Stored items
▬▬▬▬▬▬
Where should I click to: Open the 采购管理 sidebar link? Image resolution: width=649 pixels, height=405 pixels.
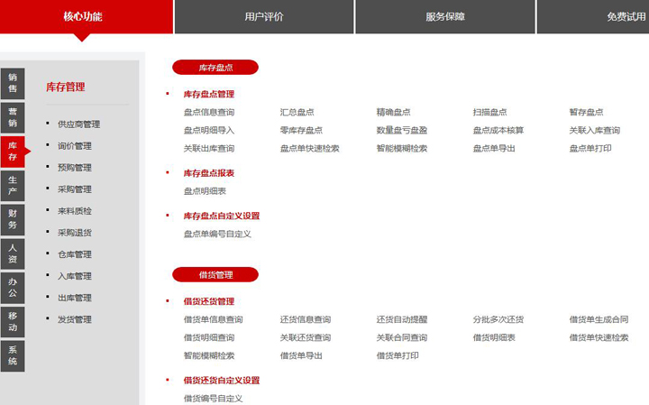74,189
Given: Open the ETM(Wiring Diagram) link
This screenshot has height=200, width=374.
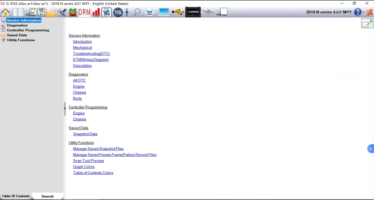Looking at the screenshot, I should [91, 60].
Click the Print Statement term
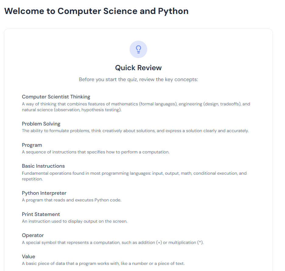This screenshot has width=285, height=271. point(41,214)
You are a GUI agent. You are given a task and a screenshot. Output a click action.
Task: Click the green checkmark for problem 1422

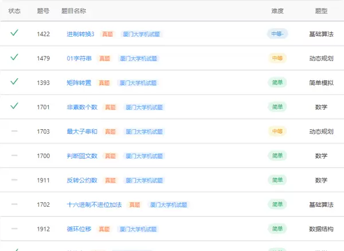pos(14,33)
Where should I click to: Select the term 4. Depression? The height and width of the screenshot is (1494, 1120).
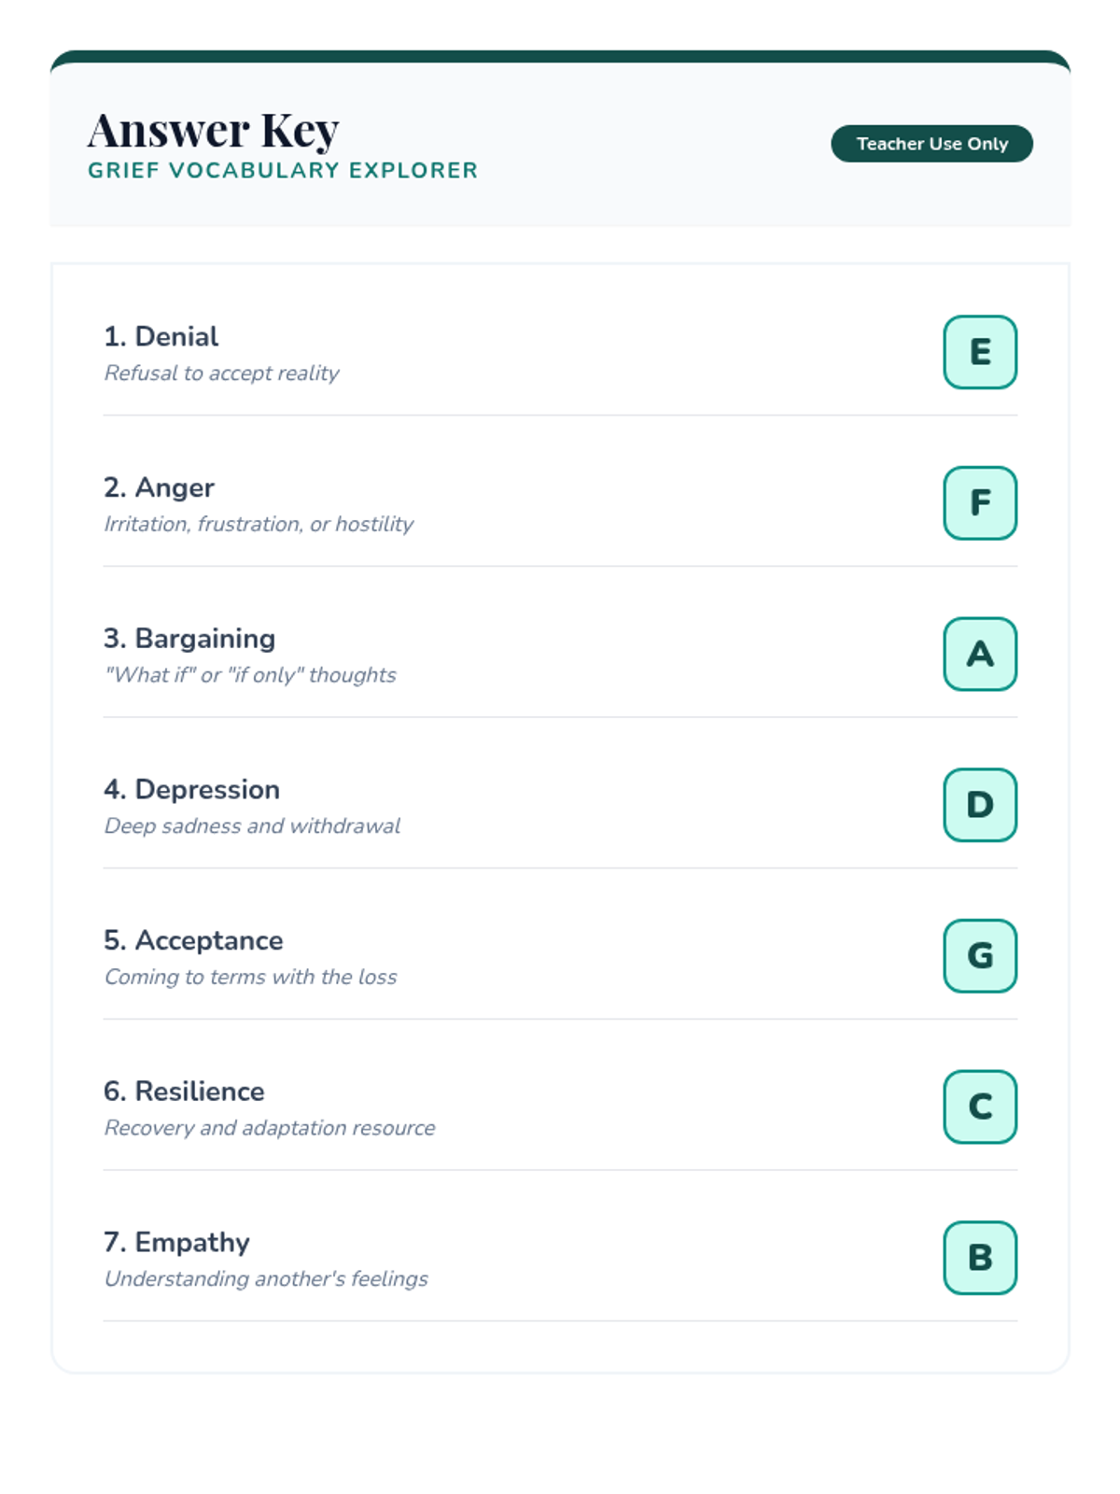tap(191, 790)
▬▬▬▬▬▬
# TASK DETAILS
An exact copy of every entry, without pictures, should be your output.

# TASK ANSWER
Where should I click to: Open the 采购管理 sidebar link? Image resolution: width=649 pixels, height=405 pixels.
74,189
Given: Open the ETM(Wiring Diagram) link
This screenshot has height=200, width=374.
Looking at the screenshot, I should [91, 60].
Click the Print Statement term
This screenshot has width=285, height=271. point(41,214)
You are a GUI agent. You are given a task and a screenshot. Output a click action.
Task: Click the green checkmark for problem 1422

pos(14,33)
Where should I click to: Select the term 4. Depression? The height and width of the screenshot is (1494, 1120).
tap(191, 790)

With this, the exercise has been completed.